Exercise tasks:
1. Retype the part of the blog post on creativity that begins at the words "I find myself" and stops after "via this ideal.".
2. In the blog post on creativity, whom does the writer credit with their favorite quote?
3. Proceed with the blog post on creativity, picking up after its final sentence.

A wonderful hello to you all. I hope that you have had a great day and that you have achieved all that you set out to do. I have had an easy one as I am still trying to centre myself. My readership has increased and I have even had one of my pieces reblogged (for which I am extremely grateful), but I find that what amazes me the most is the fact that there are all these amazing people sharing ideas and that the community is so supportive. I guess that for so long I have been hiding away for fear of criticism that I forgot that the world of writers is far more supportive than the mainstream community.

Today I have spent much of the day resting up, catnapping and reading words from others who share their struggle with the ‘normal’ world. I have found it interesting that there are so many creative people who struggle with their identity, free thought and what they have to offer. Many of the great creative minds were not recognised until well after their deaths, Vincent Van Gogh is most likely the best know one. It is such a difficult path, to share with others your creative concept, be it words, colour, design, or notions, and have it criticized by some, loved by others, and ignores by the rest. You take a part of you and put it out there knowing that it is going to be viewed, pulled apart, and not necessarily liked but having this compelling need to share, regardless of what comes back.

I find myself wondering if this is why creative people, those who make the world beautiful, those who create the concepts that make us question, and those who demand that we change the boring for the delightful, do not really understand why we do not quite fit into that horrid mold of ‘normal’ that society keeps trying to squeeze us into. My favourite Einstein quote is “Creativity is seeing what others see and thinking what no one else has ever thought”.  I think that much of the ideas and concepts that have changed the world have been via this ideal.

Stored data:
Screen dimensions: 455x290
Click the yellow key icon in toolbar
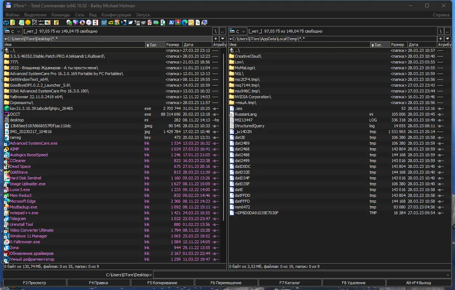[191, 22]
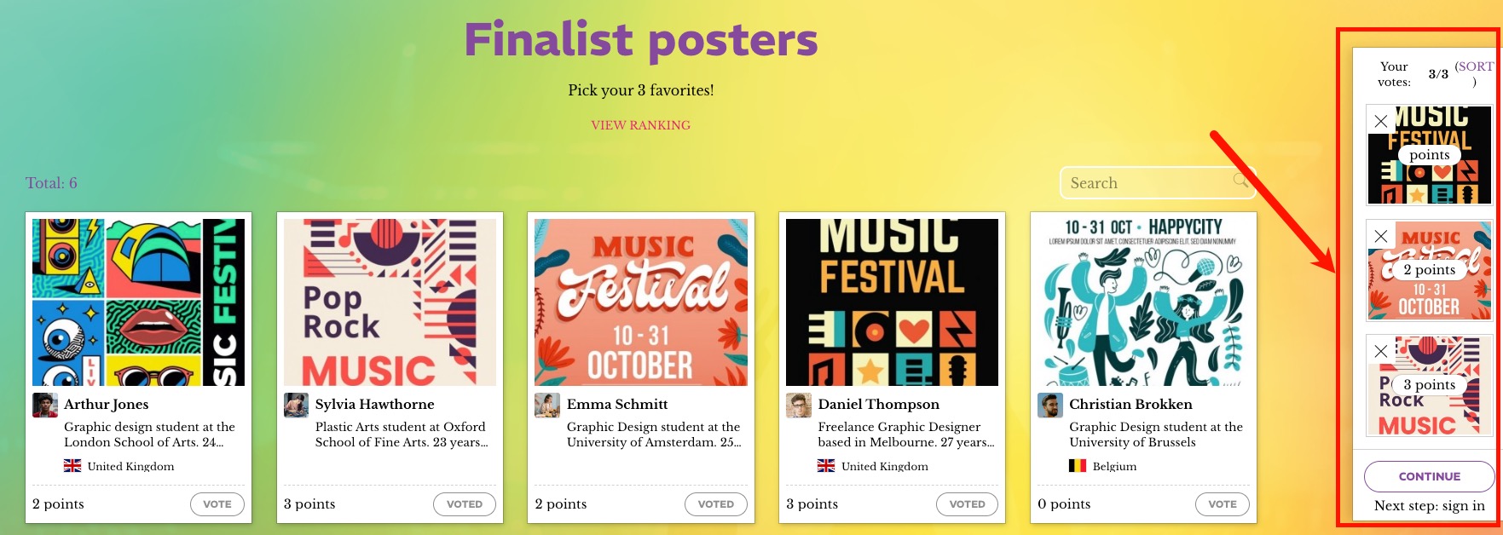Image resolution: width=1503 pixels, height=535 pixels.
Task: Open Daniel Thompson's Music Festival poster image
Action: tap(892, 302)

Results by task:
1.
I find myself wondering if this is why creative people, those who make the world beautiful, those who create the concepts that make us question, and those who demand that we change the boring for the delightful, do not really understand why we do not quite fit into that horrid mold of ‘normal’ that society keeps trying to squeeze us into. My favourite Einstein quote is “Creativity is seeing what others see and thinking what no one else has ever thought”.  I think that much of the ideas and concepts that have changed the world have been via this ideal.

2. Einstein.

3.
I do know that for much of my panic/anxiety attacks and my thoughts during my depression, I am far more creative, not necessarily stuff I could share with the wider community but certainly work that I can come back to and see where and how I view things. I come up with ways of solving problems, I create my stories, I can be comfortable with the fact that my head does not work as it should. Society demands that I work my way through it so I can go back to be a functioning member. Do not get me wrong, I really do have some issue that I need to work through but this is because adults behaved inappropriately with me whilst I was a child, and I still bear the scars, it has nothing to do with my actual depression, which for me, releases my creativity. It is as if my body and mind decide that it is holiday time and I get to do what I enjoy the most.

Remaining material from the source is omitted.